If a Java window appears in less than half a second there is no point in adding 
the complexity of a native splash screen.

Scott

> On Jun 4, 2018, at 5:13 AM, Tom Schindl <tom.schi...@bestsolution.at> wrote:
> 
> A splash screen has to be that instant that it IMHO makes no sense to
> time how long it takes to get the JVM and JavaFX up and running because
> it can never be as instant as a splash has to show up.
> 
> Tom
> 
>> On 04.06.18 01:06, Scott Palmer wrote:
>> Has anyone actually timed how long it takes to get a Java window on screen? 

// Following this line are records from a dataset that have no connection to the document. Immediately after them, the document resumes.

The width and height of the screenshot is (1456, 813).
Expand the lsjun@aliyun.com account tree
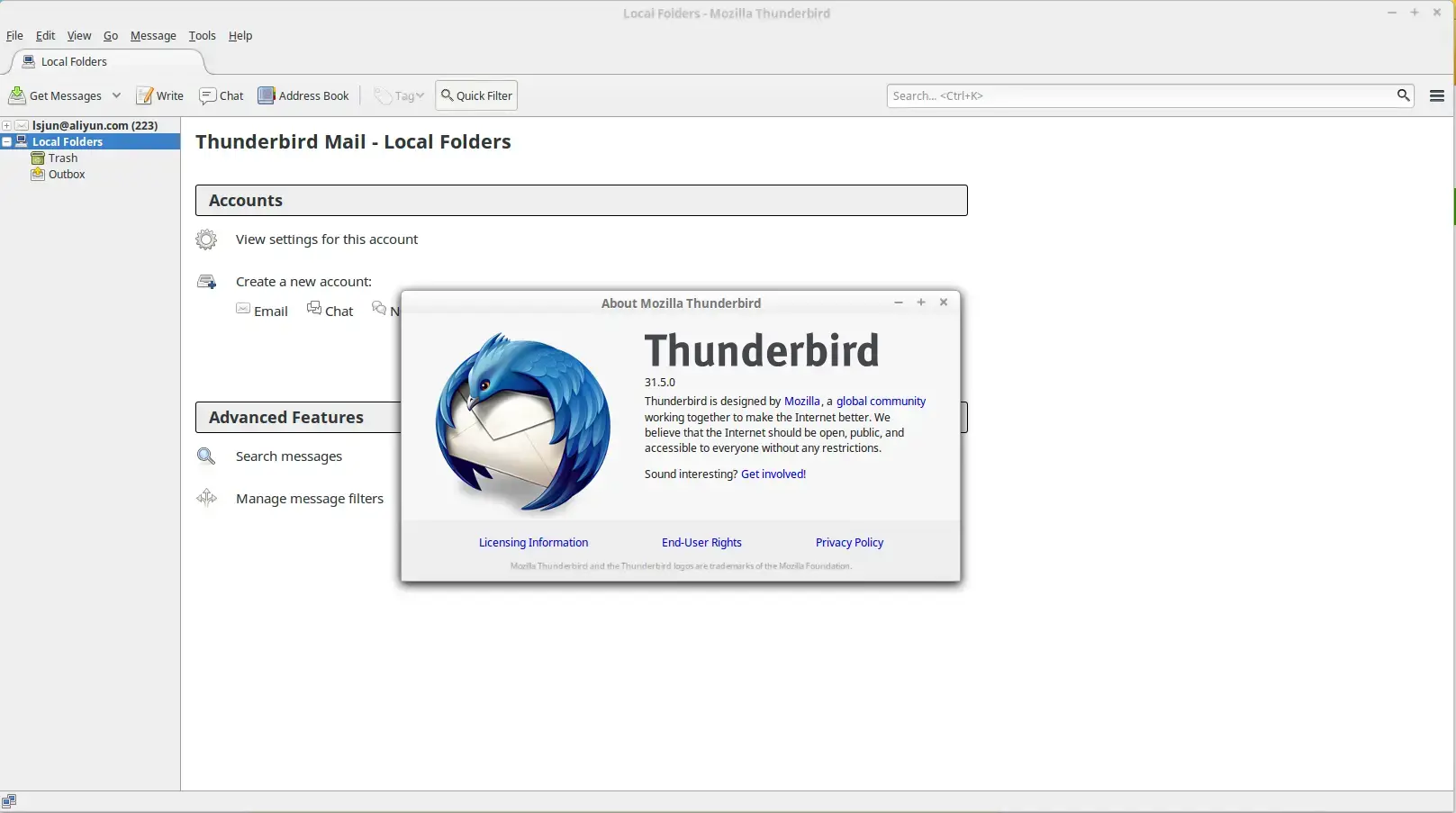(x=6, y=125)
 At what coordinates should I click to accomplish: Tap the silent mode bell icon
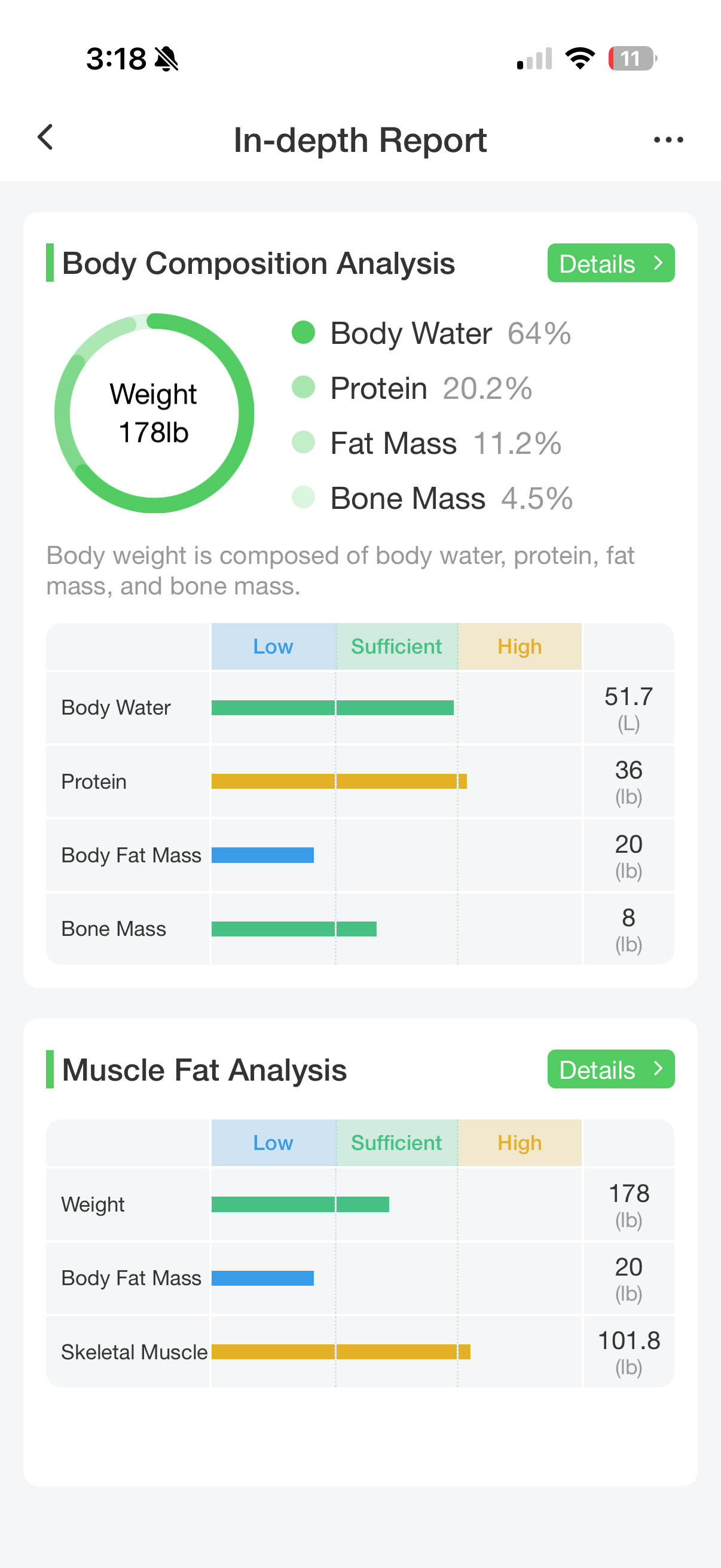[x=166, y=59]
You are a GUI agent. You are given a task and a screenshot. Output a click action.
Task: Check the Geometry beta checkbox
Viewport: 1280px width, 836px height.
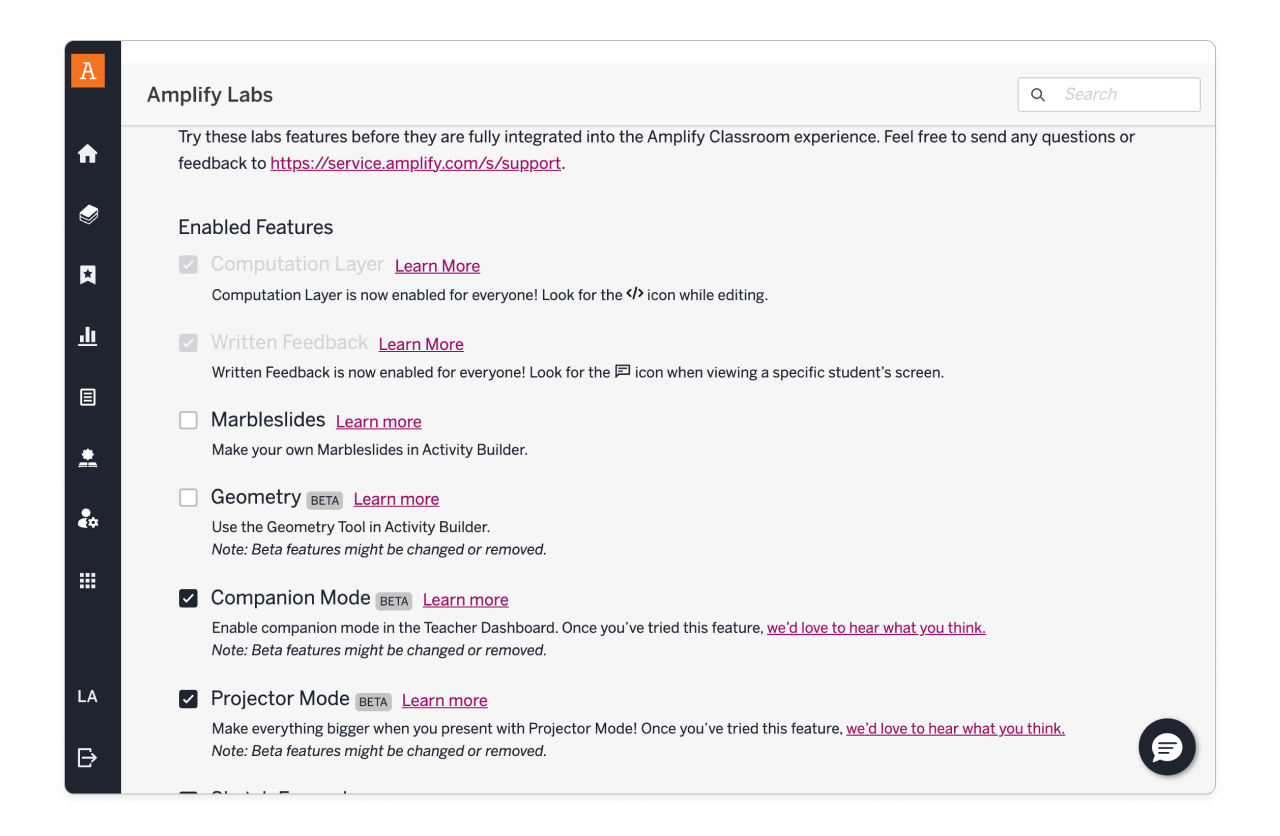(x=188, y=497)
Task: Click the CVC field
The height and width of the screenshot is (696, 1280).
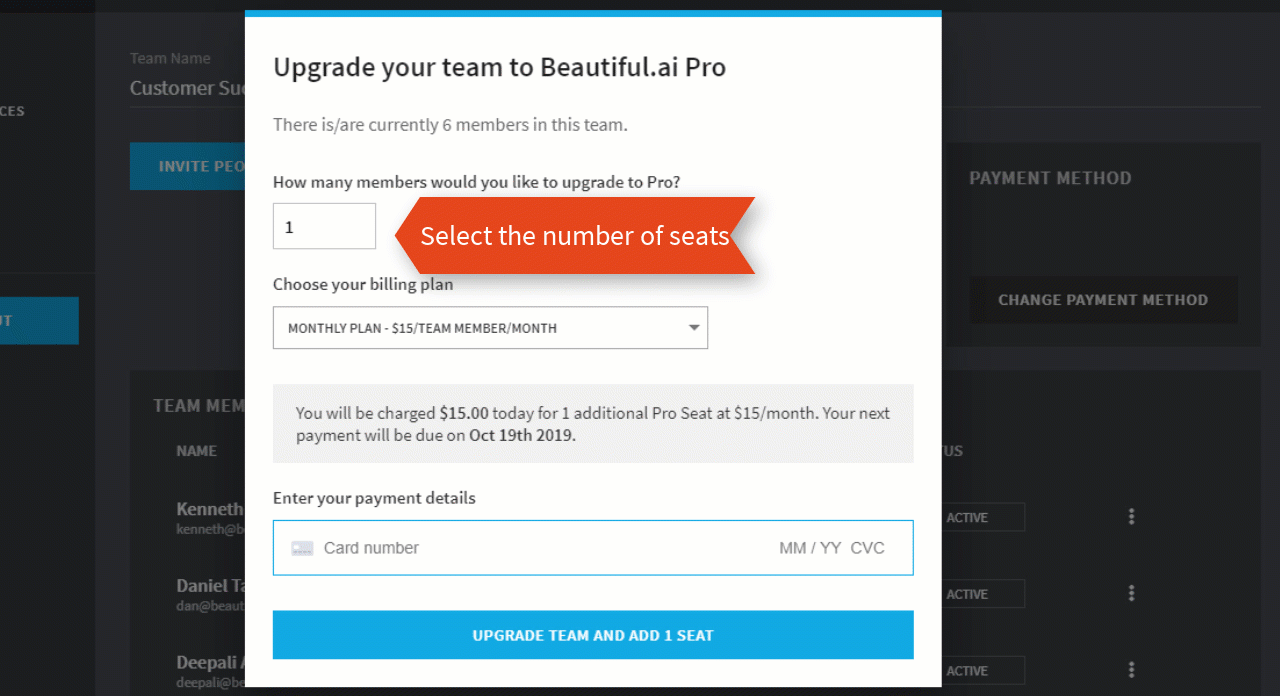Action: tap(868, 548)
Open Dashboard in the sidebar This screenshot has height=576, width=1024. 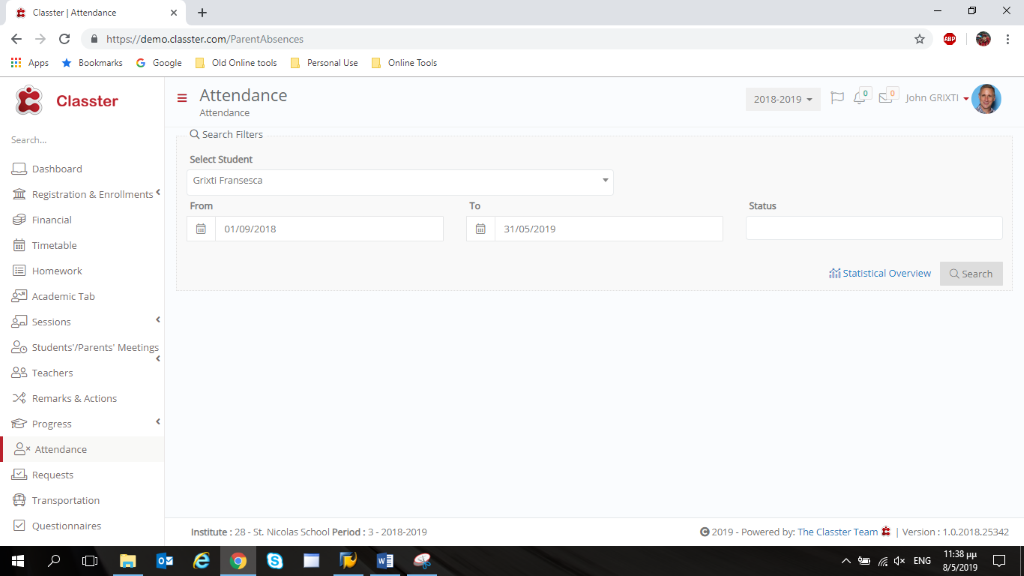coord(57,169)
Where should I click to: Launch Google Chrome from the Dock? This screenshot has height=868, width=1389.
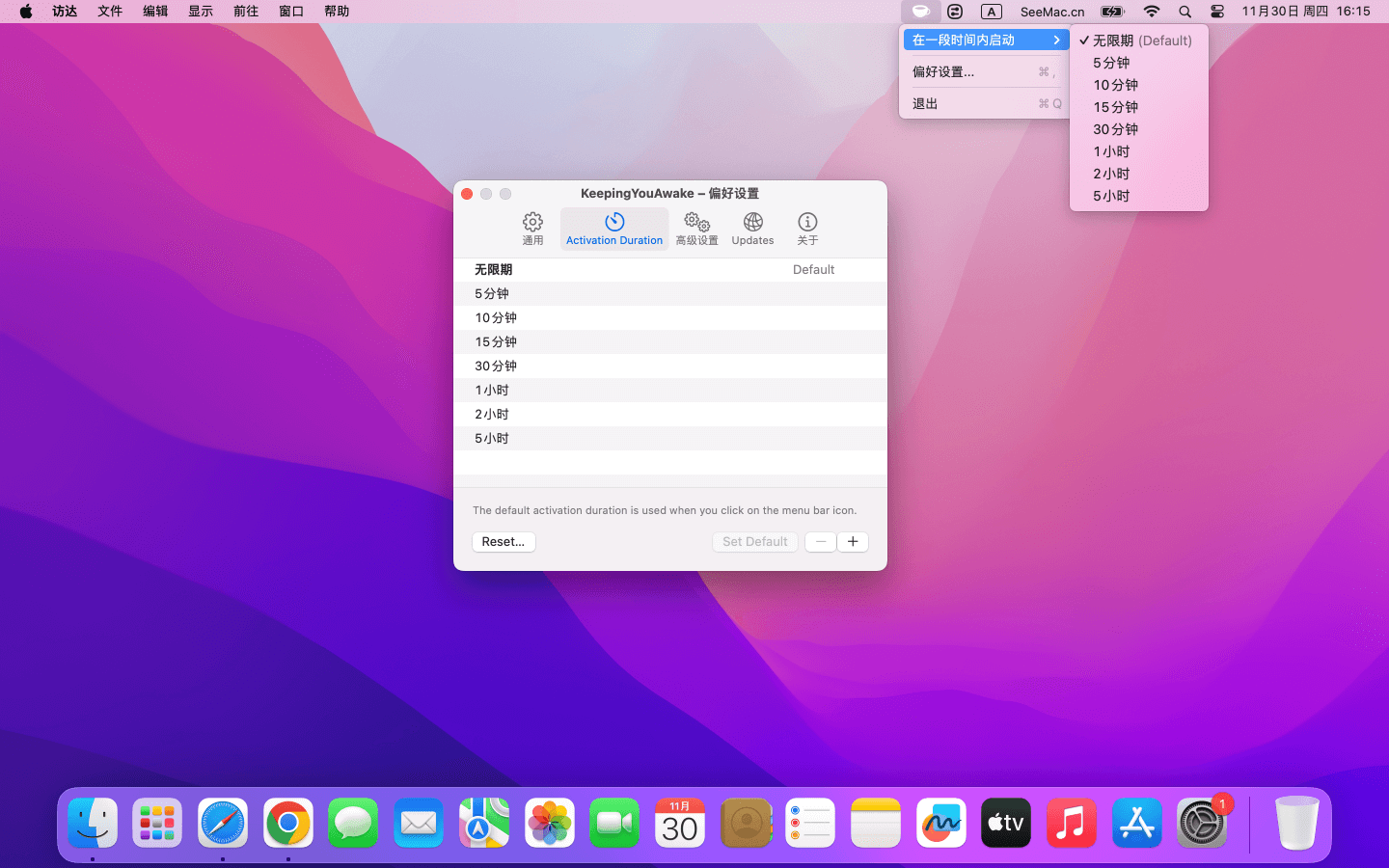(287, 824)
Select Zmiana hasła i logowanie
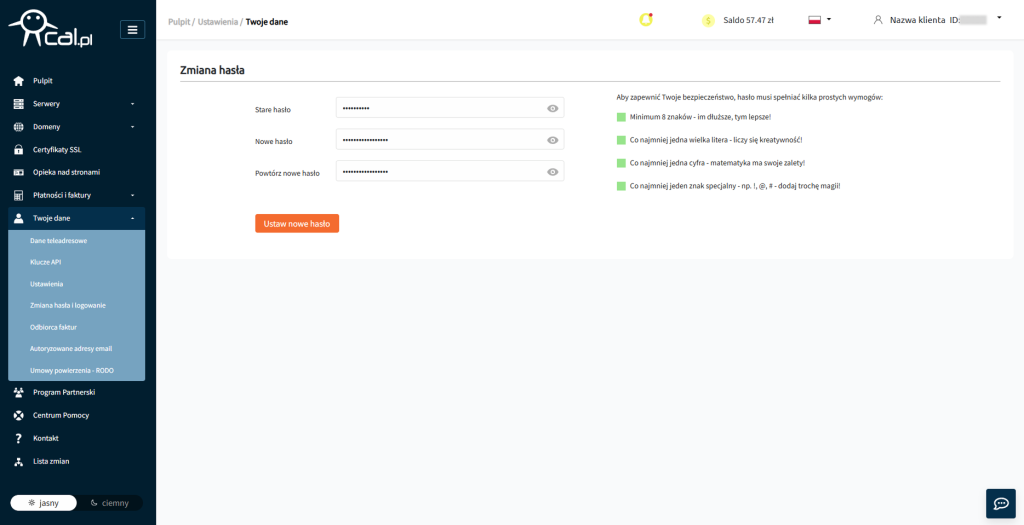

>> I don’t think the delay is long enough to bother with a splash screen these 
>> days. 
>> 
>> Scott
>> 
>>> On Jun 3, 2018, at 4:22 AM, Tom Schindl <tom.schi...@bestsolution.at> wrote:
>>> 
>>> That's why I requested that since a long time from the packager because
>>> a splash has to be part of the native launcher created.
>>> 
>>> The Eclipse-RCP-Launcher does exactly the right thing:
>>> * Show a static image (IIRC they use bmp)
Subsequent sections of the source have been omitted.